Walking to school is good for everyone
Getting kids ready to go to school in the morning can be a major hassle, from dragging them out of bed to preparing lunches to racing out of the driveway to make it to class on time. However, according to a group of Belgian researchers, letting students take their time and walk to school has tangible health benefits and, more incredibly, both parents and students alike may actually be willing to do it.
In a study published in the International Journal of Behavioral Nutrition and Physical Activity, physicians from the University of Ghent and the Flanders Research Foundation took a look at the feasibility of shifting drop-off locations away from the main entrances of schools, making children walk farther in order to get to class. The program was inspired parents complaining that their children could not walk to school due to distance but still could use extra physical activity.
After establishing a pilot program, the researchers analyzed data from surveys and step counters and saw a measurable increase in the amount of steps students were taking without much extra work on the part of teachers or school administrators.
“This pilot study showed that implementing drop-off spots might be an effective intervention to promote children’s walking to school,” the authors, led by Dr. Griet Vanwolleghem of the University of Ghent, wrote in the study. “Implementing drop-off spots does not require major effort from the school and the schools can choose how and when they organize drop-off spots.”
Researchers chose two schools to pilot the program, setting up drop-off spots 500-800 meters away from the front doors. The researchers then monitored children’s step counts before and after school hours to judge the physical benefits of the increased walking distance. Students who participated in the program took 732 extra steps per day on average, 6% of the recommended 12,000 steps children should take every day according to research published by the American College of Sports Medicine.

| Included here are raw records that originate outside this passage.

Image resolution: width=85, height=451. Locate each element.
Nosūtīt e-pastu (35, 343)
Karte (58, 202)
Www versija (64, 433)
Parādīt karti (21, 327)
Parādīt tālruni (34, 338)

“Exercise is particularly important for children,” says Dr. Dave Farnsworth, pediatrician with Advocate Medical Group in Burbank, Ill. “Habits that are developed in childhood often persist through adulthood. A child who is used to being active has a greater chance of remaining active as an adult.”
In addition to monitoring the benefits of more steps, the study also examined the sentiments of parents and educators towards the program. Parents were generally positive towards drop-off initiatives, noting that they saw an increase in activity and social interaction from their children as they walked to school. Additionally, parents also responded that they had more time in the mornings as a result of not having to wait in traffic to drop off their children.
While the health benefits were obvious, both parents and teachers expressed concerns over safety and advised that adult supervision should be provided for younger students – while the study was successful in Belgium, Dr. Farnsworth notes that something similar in a high-crime area like Chicago’s South Side would be considerably more difficult to implement. Additionally, the authors observed that teachers did have some reservations about the extra work involved in monitoring students walking to and from the drop-off points.
Despite the concerns, the researchers remain hopeful that what they learned in this pilot program can be used to refine and improve future initiatives to get kids moving and healthy, something Dr. Fansworth sees as a good start.
“Any program that gets children moving is a good idea, but this is just one small step towards that,” Dr. Farnsworth says.